L’homme conduisait sans hâte, ralentissant à l’approche des virages, accélérant modérément dans les rares lignes droites. Ni la femme ni lui n’avaient prononcé une seule parole depuis que la voiture avait redémarré. La route avait fini par atteindre un plateau légèrement vallonné. La brume s’était dissipée, mais la pluie n’avait pas cessé. Peu soucieux lui-même d’amorcer une conversation, il se tourna vers le paysage : des prés cernés de haies, des bois épars, quelques fermes à toits de schistes tassées sous un ciel gris noir. Il se dit que cette pluie qui noyait tout était exactement ce dont il avait besoin. La marche l’avait un peu fatigué et il n’était pas désagréable d’être assis à l’arrière de cette voiture, à l’abri de la pluie, avec ces gens serviables mais discrets qui semblaient avoir oublié sa présence.

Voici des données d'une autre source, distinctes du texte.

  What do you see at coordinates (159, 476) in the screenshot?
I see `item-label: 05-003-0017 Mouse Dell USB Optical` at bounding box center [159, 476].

On entra dans un village et l’homme arrêta la voiture sur la place de l’église. La femme se retourna et lui demanda d’une voix grave s’il désirait descendre ici. Sans attendre sa réponse, elle lui proposa de venir jusqu’à leur maison non loin du village, pour se sécher et prendre une boisson chaude. Le temps était de plus en plus noir et le village semblait désert. Il accepta.

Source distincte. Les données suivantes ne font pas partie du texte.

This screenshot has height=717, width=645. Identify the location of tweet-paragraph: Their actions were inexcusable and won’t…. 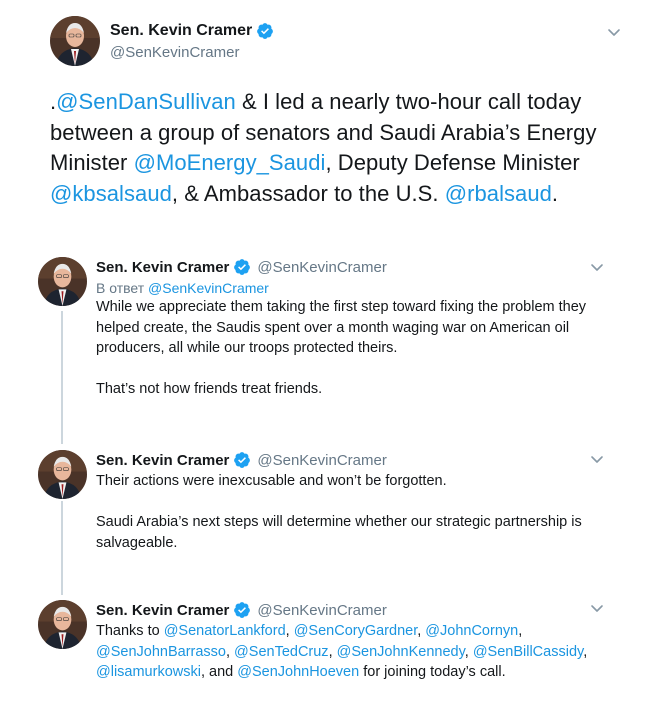
(356, 482).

La voiture roulait à présent sur un étroit chemin de terre à travers les prés. Des vaches immobiles courbaient l’échine sous la pluie. Des gouttes perlaient au long des clôtures électriques. Des ornières profondes et remplies d’eau obligeaient parfois le conducteur à presque s’arrêter. La voiture tanguait alors comme une barque, puis repartait. Il vit enfin approcher de grands arbres nus d’où émergeait le toit d’une demeure qui semblait importante. C’était en effet une sorte de gentilhommière, mais proche encore de la ferme malgré sa tourelle et son crépi blanc, comme il s’en rencontre en ce pays.

Passée la grille d’entrée, une allée de terre conduisait à une cour où l’homme arrêta la voiture. Le silence se fit, martelé par les grosses gouttes qui tombaient des branches. Alors la femme ouvrit la portière et l’on sortit dans le vent mouillé. L’homme se dirigea vers la porte aux montants de granit et tira une grosse clé de sa poche. La porte s’ouvrit en grinçant un peu et ils entrèrent dans la pénombre de la maison qui sentait la cendre et l’humidité.

La femme alluma quelques lampes dans plusieurs coins d’une vaste pièce encombrée de vieux meubles, de livres et de tableaux. Une fenêtre donnait sur un jardin qui semblait se prolonger assez loin entre les arbres, derrière le rideau mouvant de la pluie. L’homme prit son manteau trempé et l’invita d’un geste à s’asseoir dans l’un des gros fauteuils de cuir usés, devant une cheminée de pierre. Puis il entreprit d’y rassembler quelques morceaux de bois sur des pages de journal chiffonnées qu’il enflamma d’une allumette. Le feu déploya ses ailes. Une boisson chaude fut proposée, mais l’on préféra finalement du whisky, sorti d’un placard encastré dans le mur. L’homme s’assit à son tour et la femme vint les rejoindre. Tous regardèrent un moment les flammes en silence. Puis l’homme se tourna vers lui et lui demanda dans un demi-sourire, s’excusant par avance de son indiscrétion, ce qu’il faisait sur la route par un temps pareil.